= Email migration =

Transfer of email from one email server to another

Email migration is the process in which an email or multiple email messages are transferred from one email server to another email server. A synonymous term is mailbox migration, which includes the migration of additional records such as emails, appointments, contacts, or tasks. In most cases, email migration is required when a user or organization is transitioning from its current email server to a new one, typically as part of an upgrade, cloud adoption, or platform consolidation.

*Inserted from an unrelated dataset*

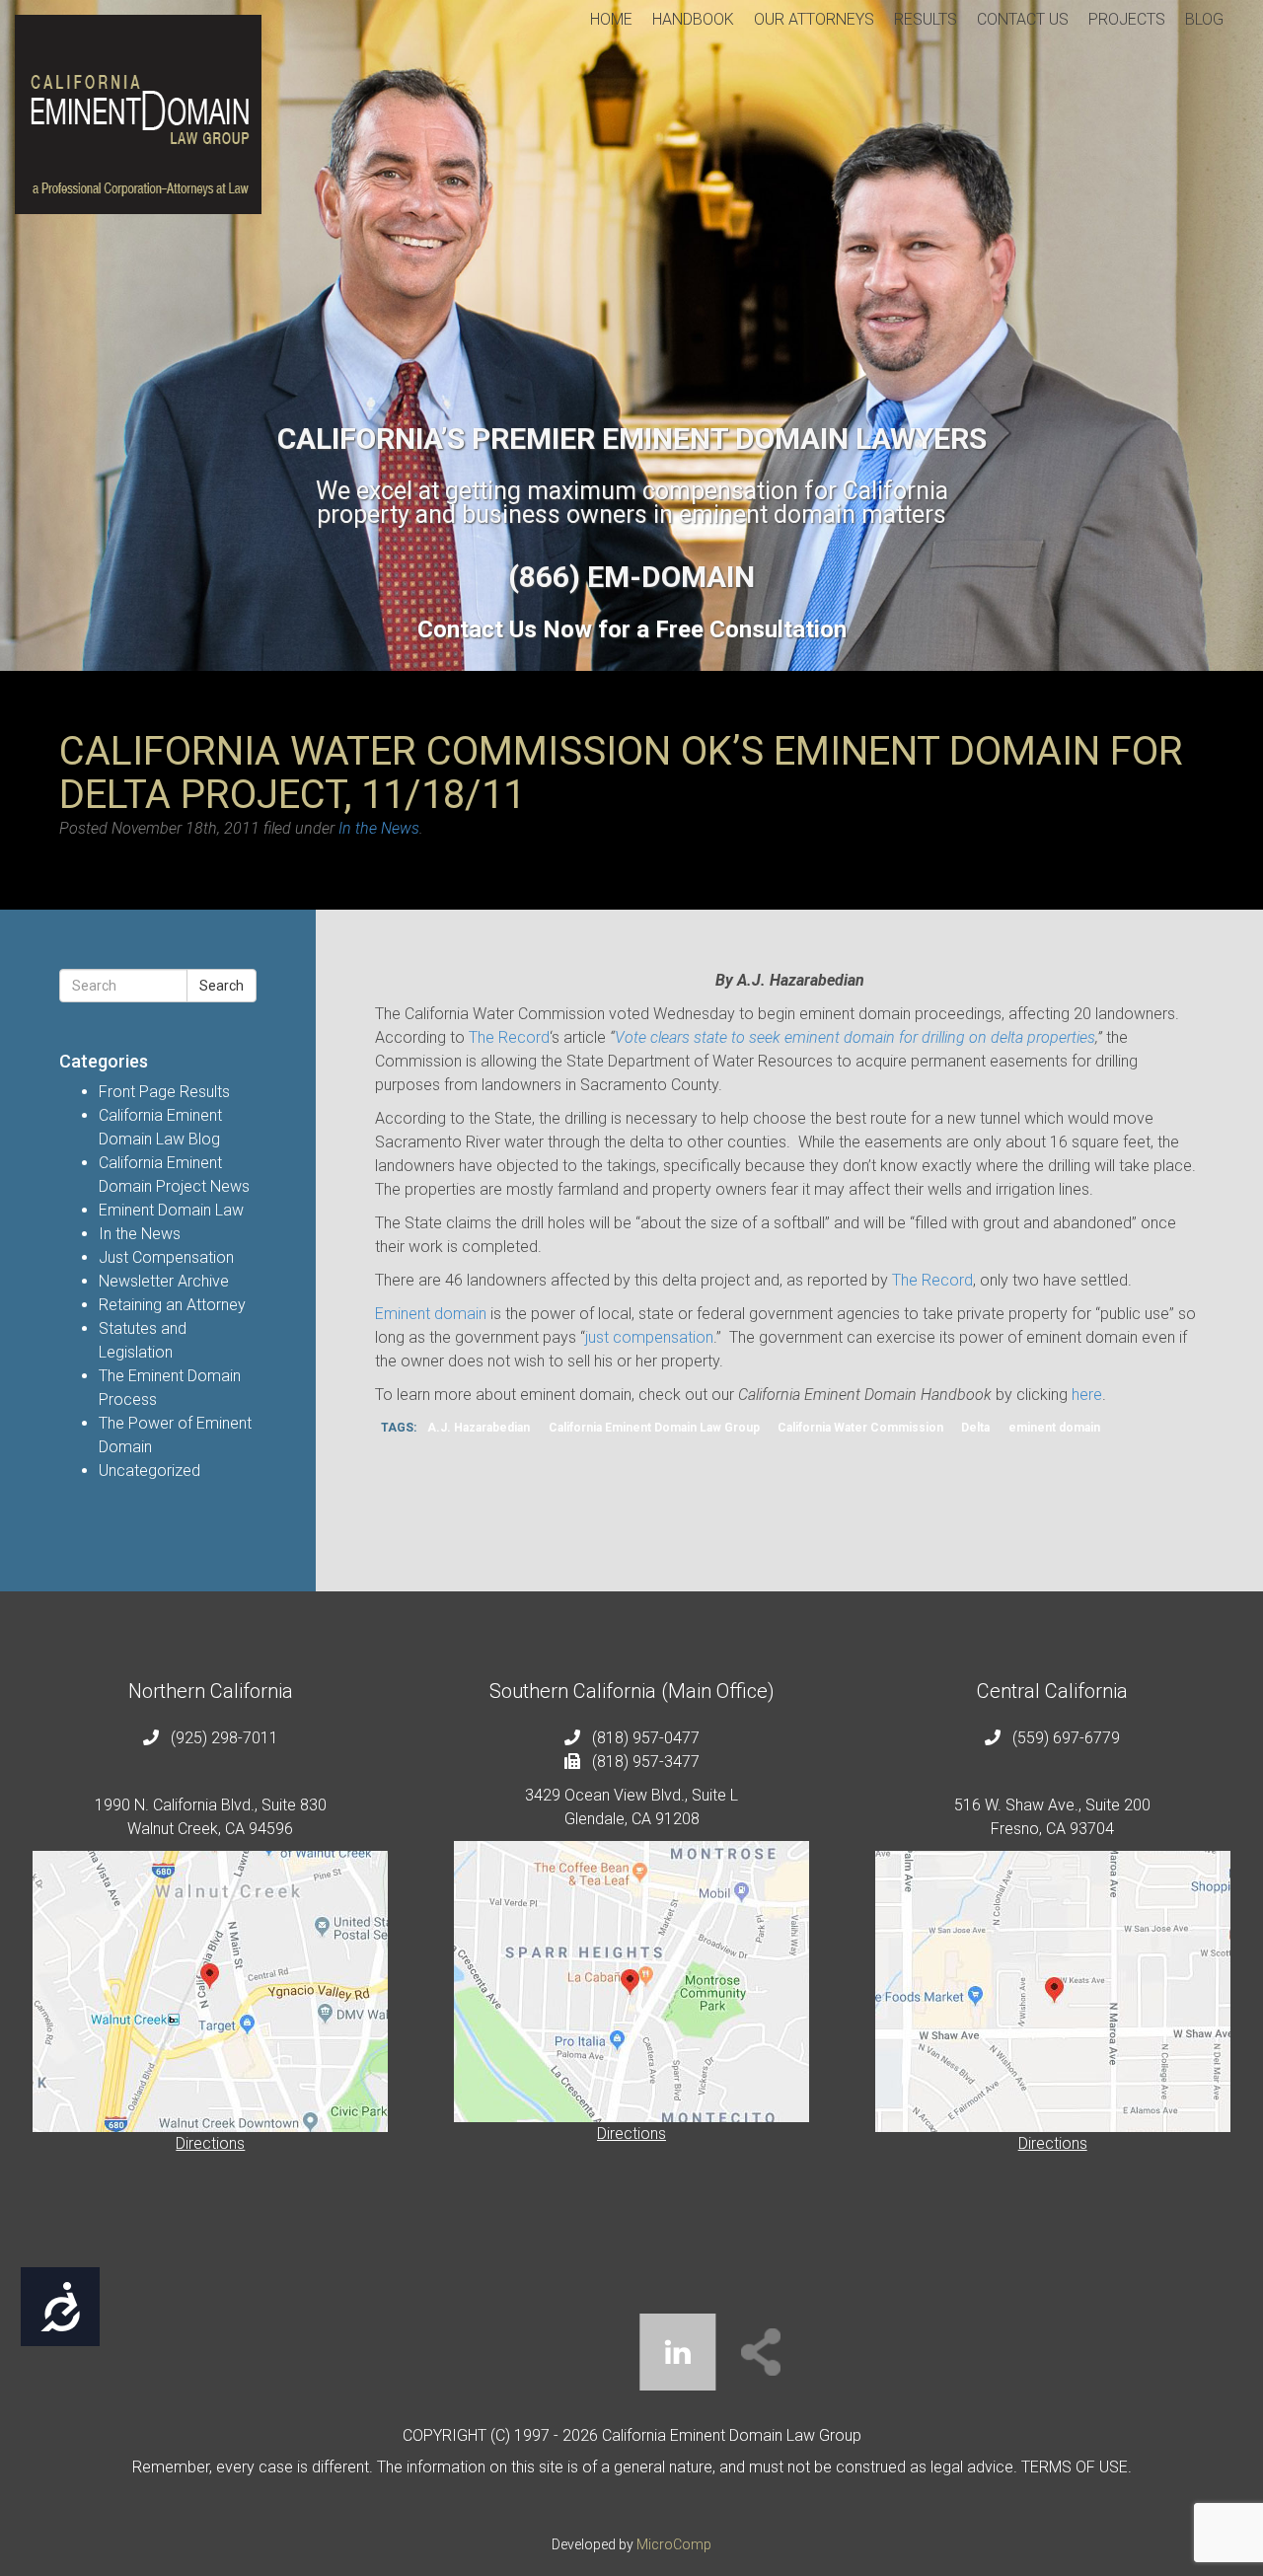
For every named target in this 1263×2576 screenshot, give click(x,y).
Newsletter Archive (164, 1281)
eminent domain (1054, 1428)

This process is an essential aspect of modern business operations, particularly during digital transformation initiatives. It ensures continuity in communication while enabling businesses to take advantage of new technologies, improve security, and enhance operational efficiency. Email migration often extends beyond simple message transfers, encompassing the movement of entire email systems, which can include calendars, contact lists, and archived messages.

== Scenarios ==
Mailboxes may be migrated for different reasons. For example, mailboxes may need to be migrated because a company wants to use a new email service provider. Or mailboxes may need to be migrated following a company acquisition or merger. In most cases, a simple one-time migration approach may be employed. However, more advanced scenarios exist, including:
- Consolidation: email migration is performed to consolidate multiple accounts into one, for example following an employee's departure.
- Backup: email migration is performed to back up or preserve data, for example, to ensure legal compliance.
- Coexistence: email migration is performed for evaluation purposes, for example during a migration pilot.
- Upgrade: email migration is performed to facilitate an upgrade, for example when deploying a new version of an email system.

== Procedure ==
Various technical procedures are normally used to achieve email migration:
- Email forwarding: this allows a mailbox to forward received content to a designated email address.
- MX record modification: this allows a mail server to process emails on behalf of a designated SMTP domain.
- Content conversion: this allows content to be converted, for example from TNEF to MIME format.
- Property mapping: this allows properties to be mapped, for example from Gmail to Exchange contacts.
- Copy Email: Make a copy of an email from a source mailbox to a destination mailbox

== Features ==
Email migration solutions may implement different features which determine their suitability for different migration scenarios:
- Supported systems: defines the list of source and destination systems supported (ex: IMAP, Gmail, Exchange).
- Administrative logins: allows administrative login to multiple user mailboxes (ex: using OAuth).
- Multi-pass migrations: allows multiple migrations pass without creating duplicates.
- Scalability: allows a large set of mailboxes to be migrated concurrently.
- Monitoring: allows administrators to monitor migration progress and receive alerts.
- Analytics: allows administrators to access statistics such as transfer speed, error rate, etc.
- Reliability: allows the migration process to automatically handle or retry errors during migration.
- Filtering: allows migration of specific content (ex: date range) from specific locations (ex: folders).
- Security: allows migrated content to remain secure, for example using TLS encryption.